On November 1, 1952, Harkins Broadcasting, Inc. filed an application to build a new television station on channel 12 in Mesa, Arizona. Harkins Broadcasting was a joint venture of two movie theater operators, Harkins Theatres and Harry Nace, and owned Mesa radio stations KTYL (1310 AM) and KTYL-FM 104.7. The Federal Communications Commission (FCC) granted the construction permit on February 18, 1953. At the end of March 1953, the city of Phoenix's parks board approved a South Mountain transmitter, reversing an earlier decision that would have denied television stations not licensed to Phoenix the use of the site and which was protested by television set owners who wanted to be assured reception of all stations from one site.

With the site approved by the FCC and the city of Phoenix, construction began nearly immediately. Much of the studio equipment, installed at an expansion to the KTYL facilities on Main Street in Mesa, was already on hand. The station began broadcasting on May 2, with its introductory program being a 19-hour telethon to benefit United Cerebral Palsy. An NBC affiliate from the outset, the station briefly maintained a Phoenix office which closed just two months after launch.

Lurking under the embryonic Phoenix television landscape was the absence of one of the state's pioneer radio stations. In 1948, KTAR (620 AM) had filed for Phoenix's channel 3, only to see the FCC plunge television applications into a four-year-long freeze. As early as 1945, KTAR had arranged for exclusive rights to the South Mountain space that would later be used by all of the Phoenix TV stations as a transmitter site—a concession that was overturned in the run-up to KTYL-TV's launch. When the freeze was lifted in 1952, KTAR declared it would be on the air within three months of a construction permit grant, having already selected a site for and broken ground on a proposed television and radio studio at Central Avenue and Portland Street and contracted for equipment to furnish it. It was speculated that KPHO-TV owner Meredith Corporation—whose station was the only pre-freeze outlet in the state—might have decided to let KTYL-TV have NBC because of the sense that, as soon as KTAR won a television station, it would sign up with NBC, mirroring the radio station.

However, KTAR's channel 3 picture became cloudy in February 1953, just as the FCC was about to hand down a decision. A new applicant, the Arizona Television Company, filed for the channel. This applicant added a major power broker to its ranks months later: Ernest McFarland, former senator and soon to be governor.

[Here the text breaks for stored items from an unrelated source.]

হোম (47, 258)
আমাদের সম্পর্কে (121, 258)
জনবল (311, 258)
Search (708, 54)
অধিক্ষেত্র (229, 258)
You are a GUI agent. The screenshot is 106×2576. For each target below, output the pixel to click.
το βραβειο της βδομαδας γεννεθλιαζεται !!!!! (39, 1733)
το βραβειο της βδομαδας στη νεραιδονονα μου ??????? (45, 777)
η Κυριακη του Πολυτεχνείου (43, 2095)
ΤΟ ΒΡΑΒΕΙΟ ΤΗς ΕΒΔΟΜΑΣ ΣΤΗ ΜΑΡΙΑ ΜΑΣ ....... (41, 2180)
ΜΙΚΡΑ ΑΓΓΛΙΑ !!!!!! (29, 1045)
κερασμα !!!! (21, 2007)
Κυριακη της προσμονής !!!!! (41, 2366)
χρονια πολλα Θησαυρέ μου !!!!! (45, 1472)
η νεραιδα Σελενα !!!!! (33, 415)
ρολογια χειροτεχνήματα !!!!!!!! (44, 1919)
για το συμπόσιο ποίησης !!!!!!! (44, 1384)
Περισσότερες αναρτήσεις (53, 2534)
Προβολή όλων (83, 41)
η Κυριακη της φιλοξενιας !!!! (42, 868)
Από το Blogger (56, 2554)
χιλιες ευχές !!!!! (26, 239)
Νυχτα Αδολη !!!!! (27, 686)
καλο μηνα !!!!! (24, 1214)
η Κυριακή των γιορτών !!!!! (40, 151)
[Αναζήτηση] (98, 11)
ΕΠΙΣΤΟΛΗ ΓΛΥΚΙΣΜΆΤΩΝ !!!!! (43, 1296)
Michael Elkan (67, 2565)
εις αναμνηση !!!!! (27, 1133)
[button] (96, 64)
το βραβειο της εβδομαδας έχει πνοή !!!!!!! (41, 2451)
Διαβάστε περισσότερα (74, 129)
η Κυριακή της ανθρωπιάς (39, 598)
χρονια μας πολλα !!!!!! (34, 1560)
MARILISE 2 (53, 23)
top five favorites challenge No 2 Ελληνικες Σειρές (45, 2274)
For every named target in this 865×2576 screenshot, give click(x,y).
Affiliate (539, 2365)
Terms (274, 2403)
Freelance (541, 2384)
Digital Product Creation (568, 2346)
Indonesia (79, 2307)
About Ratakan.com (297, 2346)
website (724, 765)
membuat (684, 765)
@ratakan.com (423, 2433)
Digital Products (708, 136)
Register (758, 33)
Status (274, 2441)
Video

In February 1954, hearings were held on the channel 3 assignment.

The channel 3 contest ended in April 1954, when KTAR announced it would buy KTYL-TV for $250,000, a decision that cleared the way for the Arizona Television Company to build KTVK. In announcing the purchase, KTAR owner John J. Louis explained that he wanted to give KTAR a television sister without going through hearings.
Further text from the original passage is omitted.